Healthy You - Every Day

Lisa Saab, RN, Realized Her Potential in Home Care Nursing

Former labor and delivery nurse Lisa Saab, RN, puts her skills to work today as a maternal-child health home care nurse

Twelve years ago, Lisa Saab attended DeSales University, where she graduated with her nursing degree. At the time she already had a psychology degree but credits her aunt with igniting her desire to become a nurse.

“My aunt was a labor and delivery nurse, and as a kid every time I saw her at family gatherings, she was always telling us stories about babies,” says Saab. 

After college, Saab began her nursing career in labor and delivery and in the emergency room. Soon after, the Quakertown resident transitioned to a full-time labor and delivery nurse position.

Life transitions

Six years later, Saab joined Lehigh Valley Home Care–Allentown as a maternal-child health home care nurse for a more flexible work schedule. A friend and fellow nurse told her about Lehigh Valley Home Care, and she thought, why not?

“It’s very accommodating. I can work eight-hour or 12-hour shifts,” she says. “Our pediatric maternal home care program is small, but we have a great team. I schedule my patients and do my pre-visit and post-visit work from home. It allows me to spend some of my shift at home.”
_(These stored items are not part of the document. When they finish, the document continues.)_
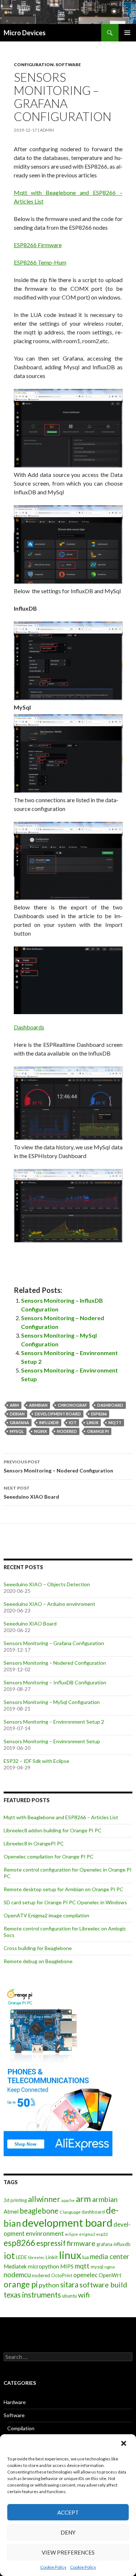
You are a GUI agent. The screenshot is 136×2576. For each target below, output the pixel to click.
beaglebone (39, 2210)
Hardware (15, 2402)
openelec (85, 2275)
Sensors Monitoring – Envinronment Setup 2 (54, 1722)
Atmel (11, 2211)
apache (68, 2200)
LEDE (21, 2257)
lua (85, 2257)
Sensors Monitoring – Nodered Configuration (58, 1466)
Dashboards (29, 1027)
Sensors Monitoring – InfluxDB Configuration (55, 1682)
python (49, 2285)
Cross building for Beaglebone (38, 1948)
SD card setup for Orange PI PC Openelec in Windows (65, 1902)
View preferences (68, 2552)
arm (14, 1405)
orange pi (98, 1431)
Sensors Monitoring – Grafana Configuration (54, 1643)
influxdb (49, 1422)
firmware (81, 2243)
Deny (68, 2532)
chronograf (72, 1405)
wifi (84, 2294)
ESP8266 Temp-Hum (40, 262)
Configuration (34, 64)
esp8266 (99, 1413)
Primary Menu (127, 32)
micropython (43, 2266)
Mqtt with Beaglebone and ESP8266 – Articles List (61, 1817)
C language (70, 2212)
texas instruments (32, 2294)
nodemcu (17, 2274)
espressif (51, 2243)
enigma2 (87, 2234)
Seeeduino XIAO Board (31, 1492)
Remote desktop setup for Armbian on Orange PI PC (63, 1889)
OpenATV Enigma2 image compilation (46, 1915)
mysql (17, 1431)
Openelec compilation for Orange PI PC (49, 1856)
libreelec (36, 2257)
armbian (38, 1405)
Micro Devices (25, 33)
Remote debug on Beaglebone (38, 1961)
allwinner (44, 2199)
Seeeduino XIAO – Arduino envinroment (49, 1604)
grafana (19, 1422)
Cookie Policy (53, 2567)
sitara (69, 2284)
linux (92, 1422)
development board (58, 1413)
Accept (68, 2512)
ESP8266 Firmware (38, 244)
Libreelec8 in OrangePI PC (34, 1843)
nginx (40, 1431)
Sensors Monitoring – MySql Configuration (52, 1702)
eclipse (71, 2234)
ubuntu (69, 2296)
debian (17, 1413)
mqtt (114, 1422)
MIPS (67, 2266)
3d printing (15, 2200)
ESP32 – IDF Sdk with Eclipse (36, 1761)
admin (47, 130)
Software (68, 64)
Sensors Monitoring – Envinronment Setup (52, 1741)
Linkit (52, 2257)
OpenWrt (110, 2275)
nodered (67, 1431)
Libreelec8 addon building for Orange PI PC (53, 1830)
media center (109, 2256)
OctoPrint (61, 2275)
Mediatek (15, 2266)
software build (103, 2284)
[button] (124, 2444)
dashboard (110, 1405)
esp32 (102, 2234)
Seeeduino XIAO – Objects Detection (47, 1584)
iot (73, 1422)
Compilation (20, 2428)
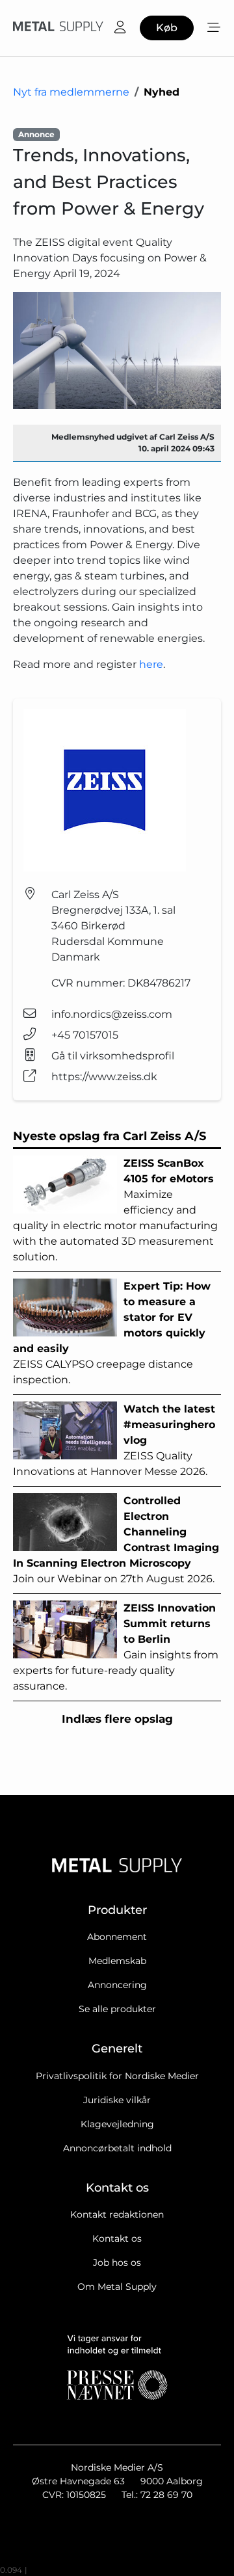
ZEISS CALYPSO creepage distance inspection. (112, 1333)
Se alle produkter (117, 2009)
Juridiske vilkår (117, 2100)
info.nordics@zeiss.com (111, 1014)
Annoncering (117, 1985)
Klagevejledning (117, 2124)
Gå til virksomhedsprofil (112, 1056)
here (151, 664)
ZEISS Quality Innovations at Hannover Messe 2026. (114, 1440)
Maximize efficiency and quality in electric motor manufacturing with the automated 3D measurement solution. (115, 1210)
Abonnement (117, 1937)
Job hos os (117, 2262)
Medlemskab (117, 1961)
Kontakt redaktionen (117, 2214)
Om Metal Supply (117, 2286)
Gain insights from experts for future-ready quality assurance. (115, 1647)
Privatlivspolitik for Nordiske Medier (117, 2076)
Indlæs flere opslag (117, 1718)
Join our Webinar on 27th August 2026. (116, 1539)
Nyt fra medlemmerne (71, 92)
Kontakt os (117, 2238)
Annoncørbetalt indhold (117, 2148)
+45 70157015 (84, 1035)
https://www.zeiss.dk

On the days when she is not caring for mothers and their babies, she is caring for her three teenage children and enjoying the company of her two adult children. Other daily activities include tending to her dog, rabbit and two cats, and on occasion finding time to run a marathon.

Office work: not for me

After a short hiatus as a clerical coordinator at Lehigh Valley Health Network, Saab realized that being in an office all day was not for her, so she decided to return to home care for good.

“I just love it. I left once and I don’t intend to leave again,” she says. “Within home care there are plenty of opportunities to branch out.”

For some people, home care can be demanding. A home care nurse needs to be able to make decisions on the spot. But Saab loves to learn and is confident in her nursing judgment. Most of the time she visits higher-risk families in the Lehigh Valley, assessing and educating new moms after childbirth, as well as newborns and sick children. She also sees pregnant women experiencing health problems at home. 

“It’s very independent nursing, you work closely with physicians and you always have other nurses and supervisors who you can call,” she says. “If you want flexibility, independence and are comfortable with your skills, it’s a great place to be.”

Thriving in her career

What’s more important than spending time with people and relating to the world? Working closely with families has helped Saab expand her view of nursing care.

“Caring for patients in their homes gives you a different perspective; you get to see what you don’t understand in the hospital,” she says. “You see where they live and what their neighborhood is like so you can incorporate all that into your nursing. I do think it helps make me a more empathetic nurse.”